* Objective *
Rewrite the records from the line holding "Where should I" through the end of the records, inclusive, as a Markdown table with the columns Row and Line. Skip blank lines and leave the pictures out.

* Working data *

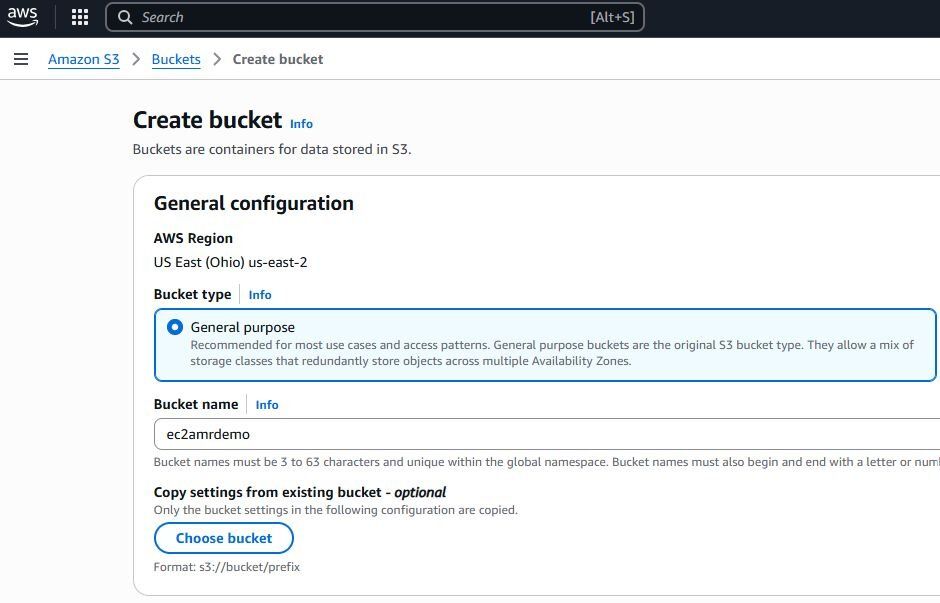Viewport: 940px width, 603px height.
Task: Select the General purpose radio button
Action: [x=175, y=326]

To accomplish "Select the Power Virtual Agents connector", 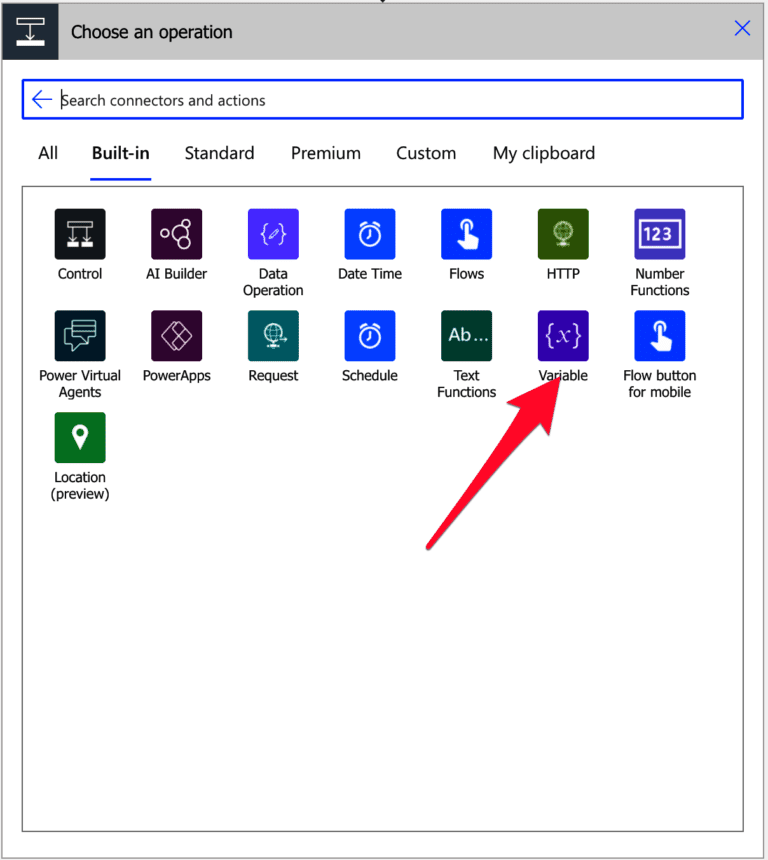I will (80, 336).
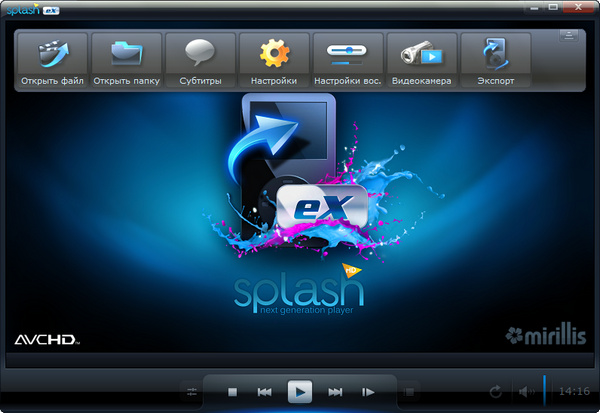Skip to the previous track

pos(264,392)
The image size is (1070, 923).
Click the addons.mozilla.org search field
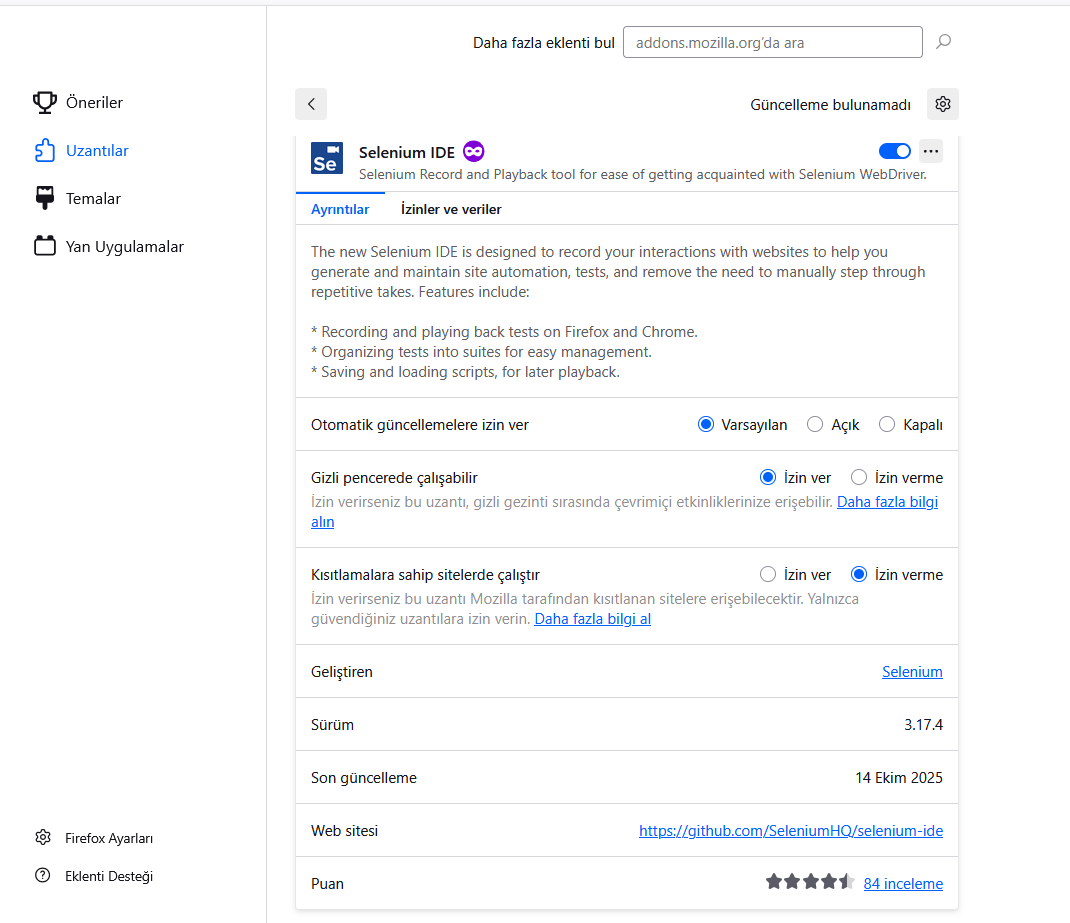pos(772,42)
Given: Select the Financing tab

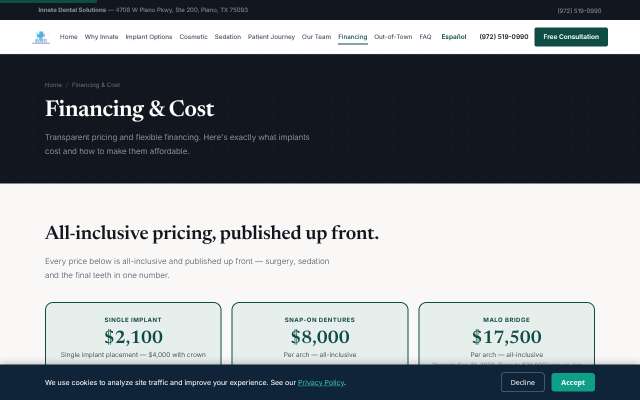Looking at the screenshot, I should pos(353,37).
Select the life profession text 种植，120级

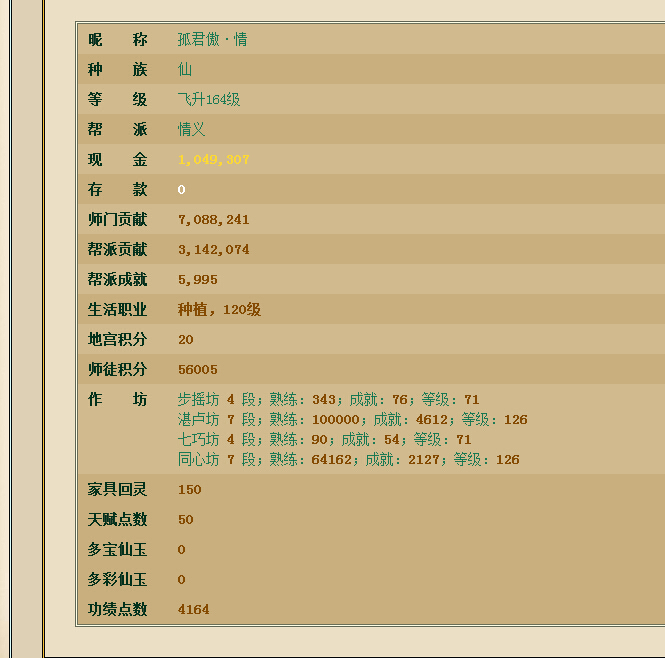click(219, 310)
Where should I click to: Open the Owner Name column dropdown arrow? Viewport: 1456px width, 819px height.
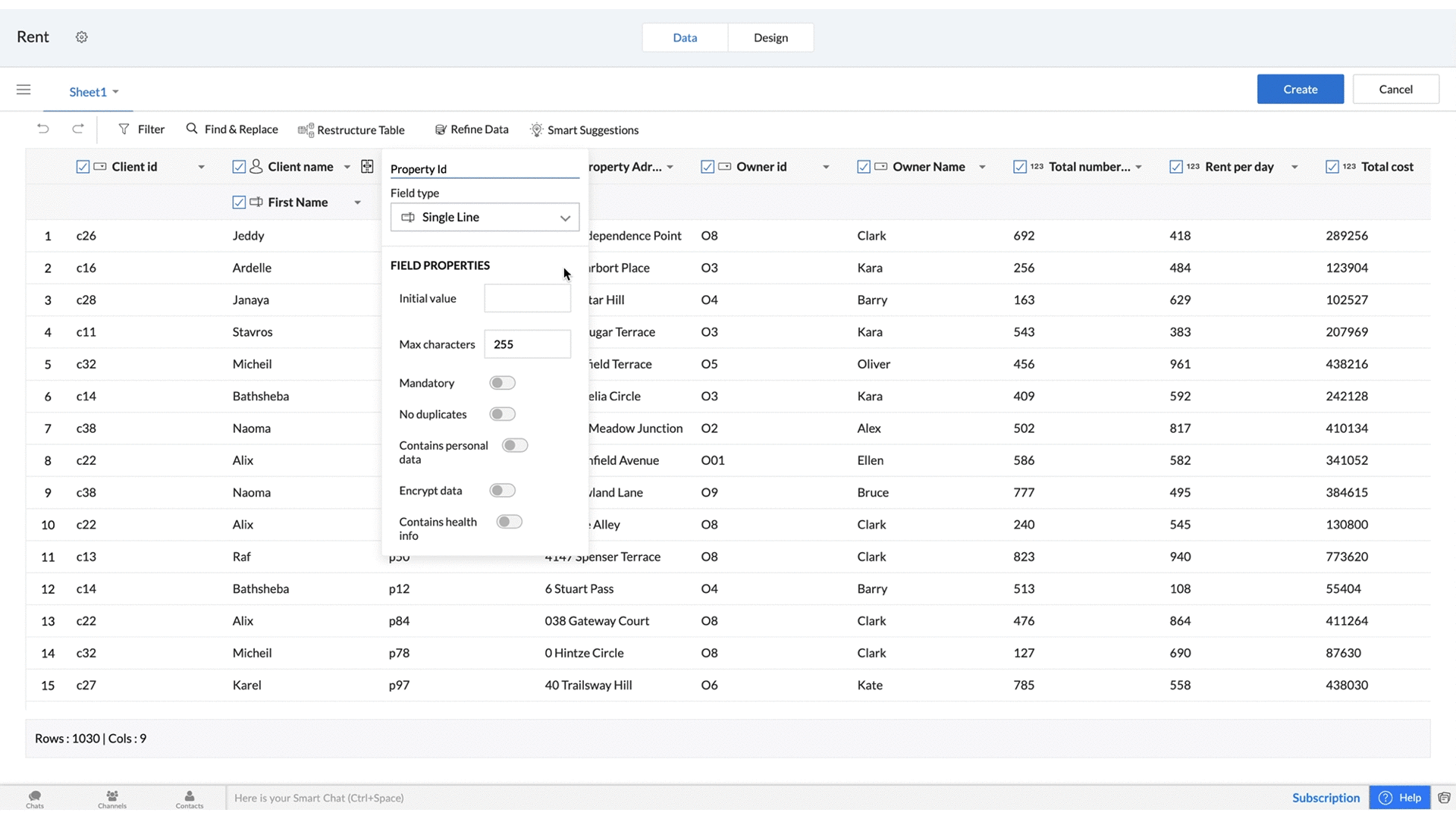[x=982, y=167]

* Output for this exercise *
| Row | Line |
|---|---|
| 1 | Where should I click to: Open the Owner Name column dropdown arrow? Viewport: 1456px width, 819px height. |
| 2 | [x=982, y=167] |